The question cuts to the heart of what it means to prohibit information. Prime numbers are not human inventions. They are discoveries, mathematical truths that exist independently of any legal system. The number two is prime in America and in China, under democracy and dictatorship, today and a billion years ago.
Carmody had not created anything. He had simply identified a mathematical object that happened to have an interesting property. The number existed before he found it. It would continue to exist regardless of what any court decided. Can you make a fact of mathematics illegal?
The Executable Prime
But Carmody wasn't finished. The first illegal prime required decompression to become functional code. Later that year, he discovered an even more remarkable number: an 1,811-digit prime that was directly executable.
This prime, when written in hexadecimal and saved as a file, was a valid Linux executable in the ELF format. You could run it directly, with no decompression step. The prime number itself was a working program that could decrypt DVDs.

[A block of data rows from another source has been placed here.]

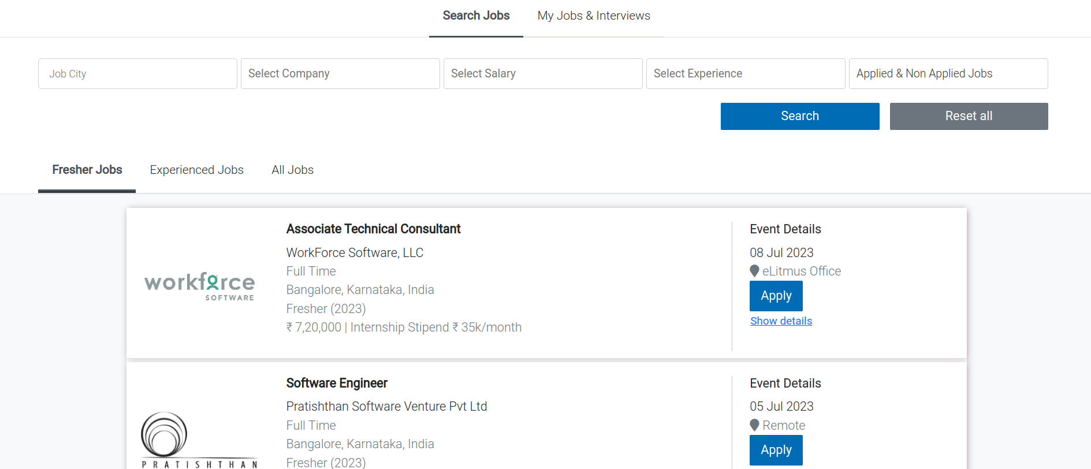
Task: Click the Reset all button
Action: tap(969, 116)
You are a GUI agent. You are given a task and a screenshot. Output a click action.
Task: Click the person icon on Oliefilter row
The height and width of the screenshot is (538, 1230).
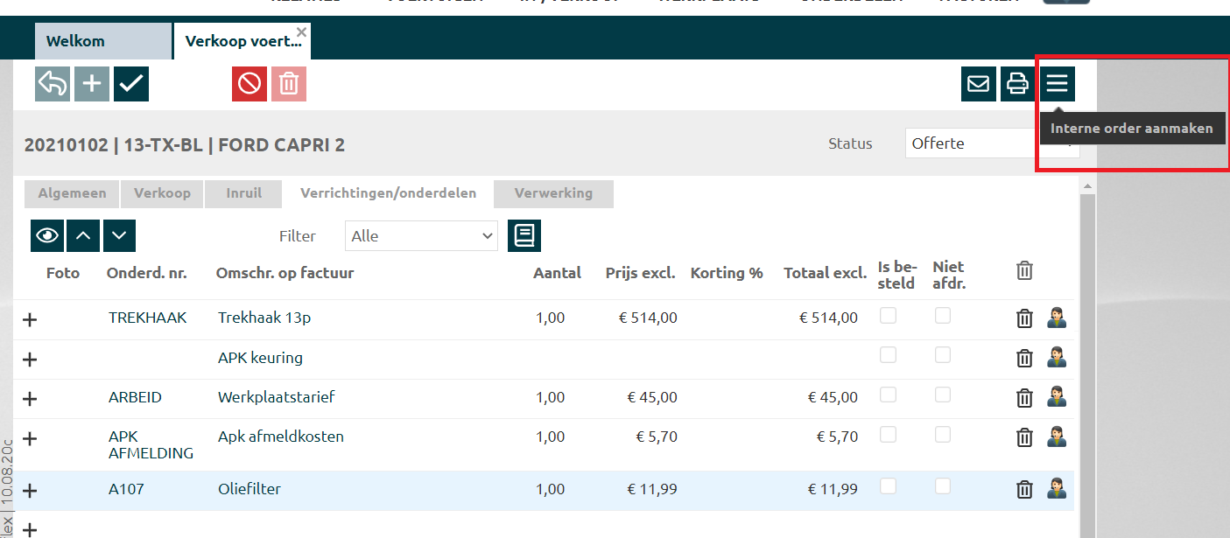(x=1057, y=488)
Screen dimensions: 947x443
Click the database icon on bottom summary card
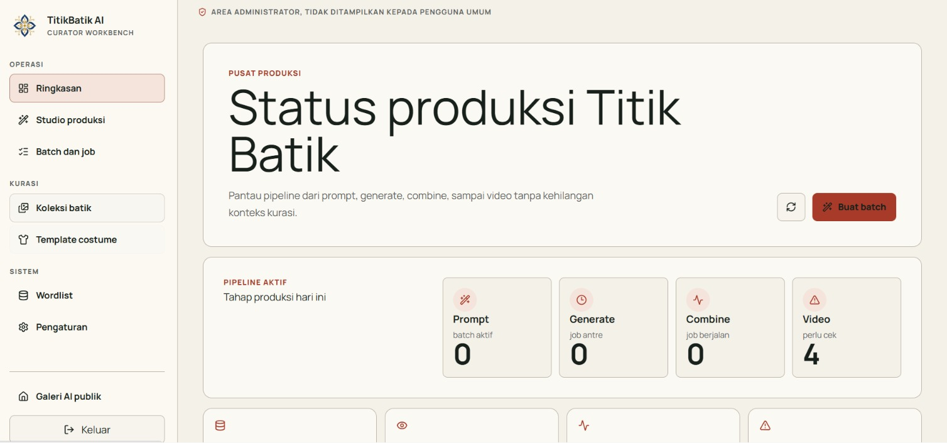[x=220, y=425]
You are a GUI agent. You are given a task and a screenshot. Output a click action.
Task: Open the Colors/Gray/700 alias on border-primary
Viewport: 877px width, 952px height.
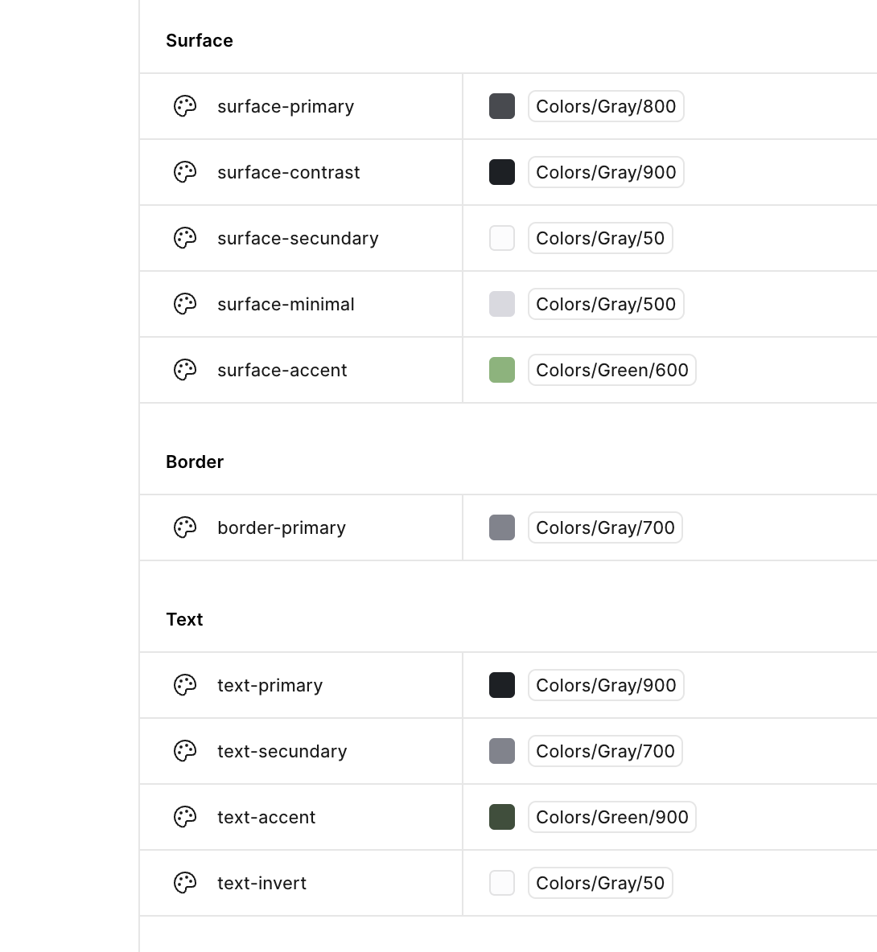(x=605, y=527)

Think about what this means. Every possible program that could ever be written already exists as a number. Every book, every song, every movie, every piece of software, every possible expression of human creativity, already exists in the infinite sequence of integers. We don't create these things; we discover them, picking them out from the vast space of mathematical possibility.
Carmody's Philosophy
Phil Carmody was careful to explain his motivations. He was not, he said, opposed to copyright or the rights of artists. He believed that ripping DVDs without intending to buy the originals was wrong and should be illegal.
"I'm a firm believer in authors' and artists' rights, the rights that are protected under copyright. However, I do not believe that the current implementation of US law is a sensible one. I believe it's logically inconsistent, and is biased towards the interests of multinational publishers and against consumers."

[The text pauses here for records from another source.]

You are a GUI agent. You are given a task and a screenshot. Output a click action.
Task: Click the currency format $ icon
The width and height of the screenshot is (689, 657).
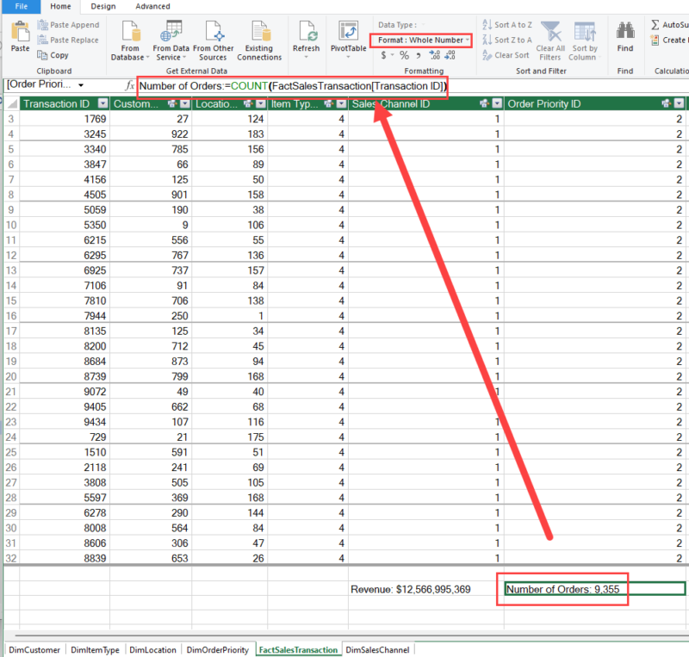point(384,54)
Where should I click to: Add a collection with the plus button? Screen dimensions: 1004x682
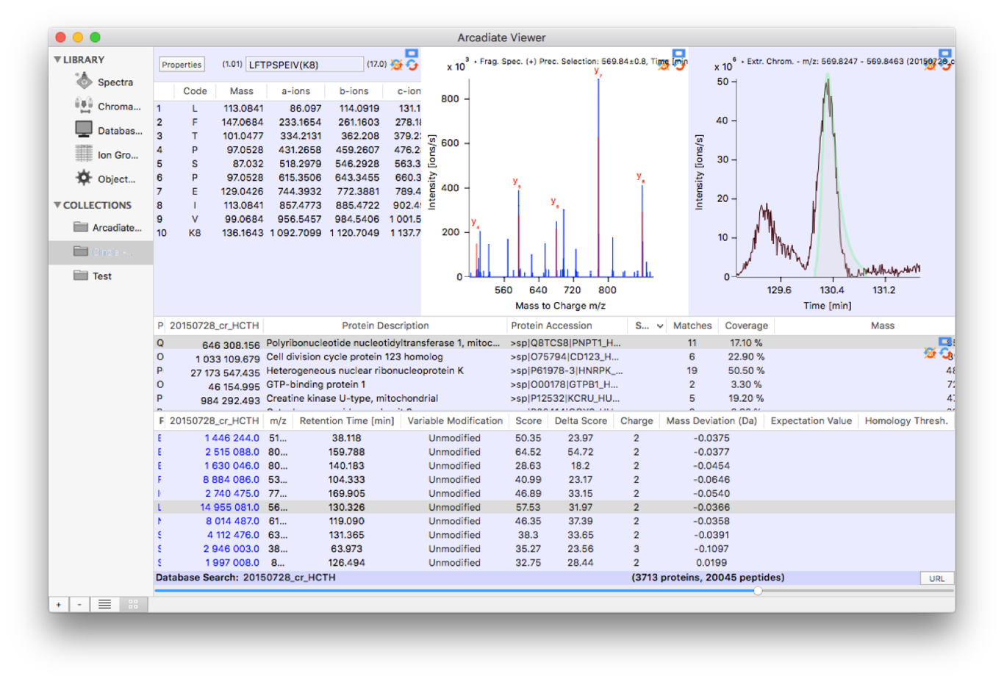pos(59,604)
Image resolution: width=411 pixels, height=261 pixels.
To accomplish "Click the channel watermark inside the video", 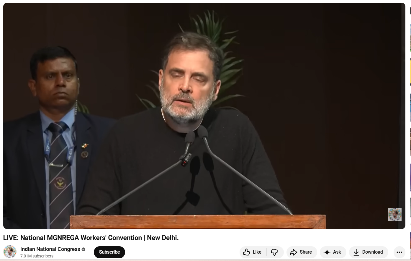I will pos(395,214).
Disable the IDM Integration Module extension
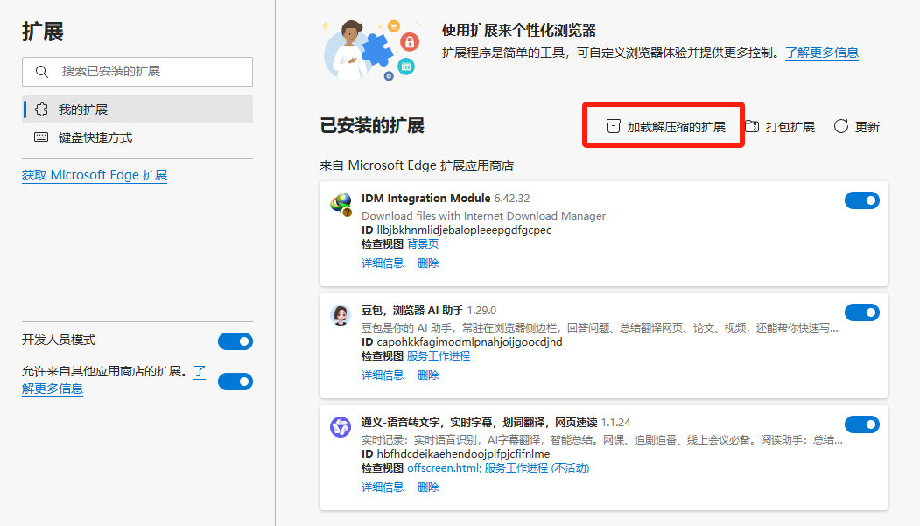 [x=862, y=200]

His illegal prime was a philosophical argument in numerical form. It demonstrated that the law as written led to absurd conclusions. You cannot criminalize mathematics. You cannot make a number illegal. And if you try, you reveal the incoherence of your position.
The Norwegian Trial
Meanwhile, in Norway, Jon Johansen faced criminal charges for creating DeCSS. The prosecution argued that he had violated laws against unauthorized access to data. But Johansen had an elegant defense: he owned the DVDs he was decrypting. He had every right to access content he had legally purchased.
In January 2003, the Oslo City Court acquitted him. The prosecution appealed, and in December 2003, the appeals court upheld the acquittal. The court found that circumventing copy protection for personal use was not a crime under Norwegian law.
The verdict was a landmark for digital rights. It established that consumers have legitimate interests in accessing content they've purchased, even if doing so requires bypassing technical protections. The law must balance the interests of copyright holders against the rights of consumers.
The Legacy
More than two decades later, the illegal primes remain a powerful symbol. They demonstrate that information cannot be contained, that attempting to prohibit knowledge leads to philosophical absurdity, that there will always be clever minds who find ways around restrictions.
The DVD copy protection system that DeCSS defeated has long since become obsolete. Streaming has replaced physical media for most consumers. But the questions raised by Carmody's discovery remain relevant.
In an age of digital rights management, of encrypted communications, of governments seeking backdoors into secure systems, we continue to grapple with the nature of information. What can be prohibited? What can be controlled? And what are the limits of law when it confronts the eternal truths of mathematics?
Somewhere in the infinite expanse of prime numbers, there are surely primes that decode to things we haven't imagined yet. Programs that don't exist. Books that haven't been written. The future, encoded in pure mathematics, waiting to be discovered.
And every single one of them is, in some sense, already there.